Ken Corning got to his feet, pinched out the cigarette.
“Who are you?” he asked.
“Harry Smoot, of the Detective Bureau. I’m here looking around. I heard you was out here. Your name’s Corning, ain’t it?”
“Yes,” said Ken Corning.
Smoot walked over to a chair and sat down.
“You ain’t told this lawyer anything, have you?” he asked of Briggs.
Briggs seemed a little nettled.
“When you interrupted me,” he said, “I was in the middle of a statement concerning what I had seen and heard.”
“Oh, ho,” said the detective, “you know something then.”
“Yes,” said Briggs. “I had just finished telling Mr. Corning about it.”
Smoot’s heavy face settled into a portentous frown.
“Listen, guy, when there’s been a murder committed, and you know something about it, the thing for you to do is to get in touch with the police, not go running around telling lawyers all you know, Do you get that?”
Briggs said: “I guess I have a right to talk with whom I wish, haven’t I?”
Ken Corning strolled nonchalantly over to the desk, Briggs had covered two pages of stationery with his statement. It was, of course, as yet unsigned. Corning slipped the papers into his pocket while Smoot glowered at Briggs.
“I’m just telling you,” said the detective, “for your own good. You don’t want to get in no trouble, do you? Well, the thing to do is to get in touch with the police when you know anything. Now what is it you know?”
Briggs said: “I know that Dangerfield wasn’t driving his car last night, that other men took out that car, and that they returned it. I know that their conduct was suspicious when they took the car out and also when they returned it. I believe this whole crime was framed on Amos Dangerfield.”
The detective’s face was dark.
“Now listen, guy, you’re goin’ too far and too fast. You can’t know all this stuff without being mixed up in the thing some way. And what you know ain’t right, See? We got the deadwood on this case. What you’ve done is to listen to this lawyer until he’s got you all balled up about what you did see.”

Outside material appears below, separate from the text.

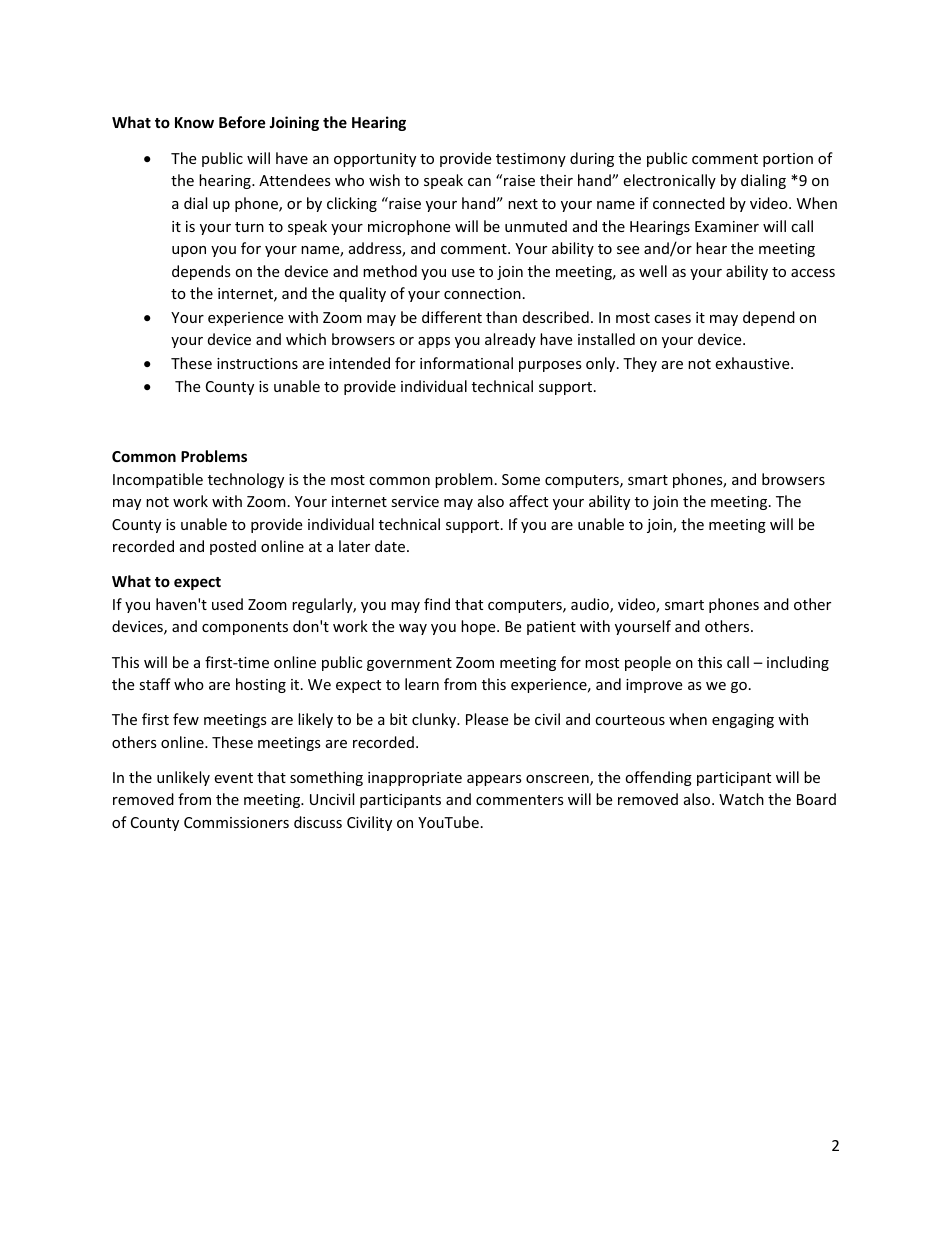 The width and height of the screenshot is (952, 1233). What do you see at coordinates (494, 780) in the screenshot?
I see `appears` at bounding box center [494, 780].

Ken Corning said: “Don’t let this man browbeat you, Briggs.”
Smoot whirled on Corning.
“I’ve half a mind to run you in,” he said, “tampering with witnesses.”
Ken Corning said in low, ominous tones: “Have you a warrant for me?”

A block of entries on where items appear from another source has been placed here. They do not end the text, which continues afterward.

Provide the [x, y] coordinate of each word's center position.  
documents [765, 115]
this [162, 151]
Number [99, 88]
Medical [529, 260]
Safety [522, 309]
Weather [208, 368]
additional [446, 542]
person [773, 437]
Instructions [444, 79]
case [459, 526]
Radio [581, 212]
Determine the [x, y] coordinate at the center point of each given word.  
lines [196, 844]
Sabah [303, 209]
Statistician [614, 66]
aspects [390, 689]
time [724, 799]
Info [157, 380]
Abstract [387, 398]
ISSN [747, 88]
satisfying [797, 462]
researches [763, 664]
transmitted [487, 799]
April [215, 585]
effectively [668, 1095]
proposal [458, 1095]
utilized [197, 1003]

“Not yet,” said the detective. “That ain’t saying I ain’t going to have one.”
“All right,” Corning told him grimly, “when you do get one, you can serve it. Until you do get it, your talk don’t mean a damned thing, except that if you keep on looking for trouble you’re going to find it.”
“Yeah? Well, guy, I’m going to report what I’ve found out here, your tampering with a state’s witness.”
Corning suddenly pushed forward.
“All right. Go ahead and report. Now get out of my way!”
The detective stood on one side.
“How about that statement?” he asked Briggs. “You didn’t sign anything, did you?”
“No. I hadn’t finished it, so I didn’t sign it.”
“Where is it?”
Corning, at the door, turned.
“I’ve got it in my pocket,” he said. “It’s my statement, made for me at my request.”
Smoot strode towards him ominously.
“You can’t get away with that,” he said. “Give it up!”
Ken Corning planted his feet wide apart.
“That statement,” he said, slowly, “is in my inside coat pocket. It’s going to stay there. Do you think otherwise? If you do, just try to get it.”
His eyes blazed into those of the detective.
For fifteen seconds they stood there, the big detective sullen and enraged, Corning flashing fire from his eyes, standing his ground, cool and deadly.
“You’ll hear from this!” said Smoot.
“Bah!” said Ken. “Go hand your line to some kid who’s afraid of you!”
He turned on his heel and walked down the stairs.
Helen Vail took the sheets of paper.
“Put them in a lock box somewhere,” Corning told her. “Don’t trust to the safe in the office.”
“You think it’ll bust the case?” she asked, looking down at the scrawled writing on the paper.
“Can’t tell. It’ll give the District Attorney something to worry about. I want to get hold of Dangerfield now and have him surrender. Then I can get a date set down for the preliminary hearing and have a subpena issued for this witness.”